**Work to complete**
In the data below, swap every "screenshot" for "image" and write the lines out again with nothing else changed. Leave out the pictures.

--------------------

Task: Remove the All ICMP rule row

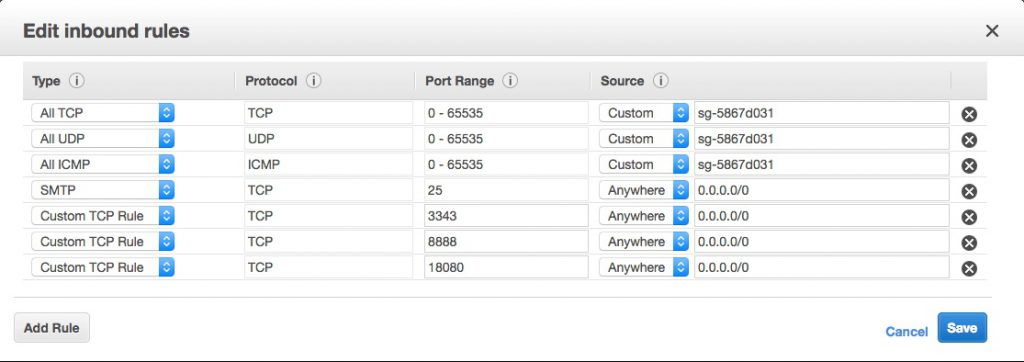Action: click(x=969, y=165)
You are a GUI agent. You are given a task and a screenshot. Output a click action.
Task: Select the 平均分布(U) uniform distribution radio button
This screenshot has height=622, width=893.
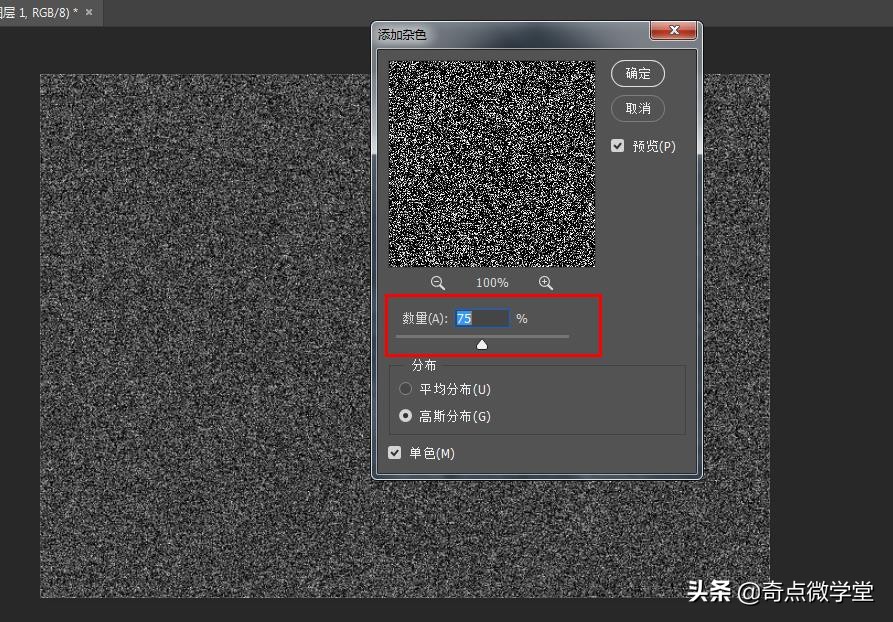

--------------------

**Response to this exercise**
Task: Remove the All ICMP rule row

Action: click(x=969, y=165)
You are a GUI agent. You are given a task and a image. Output a click action.
Task: Select the 平均分布(U) uniform distribution radio button
This image has height=622, width=893.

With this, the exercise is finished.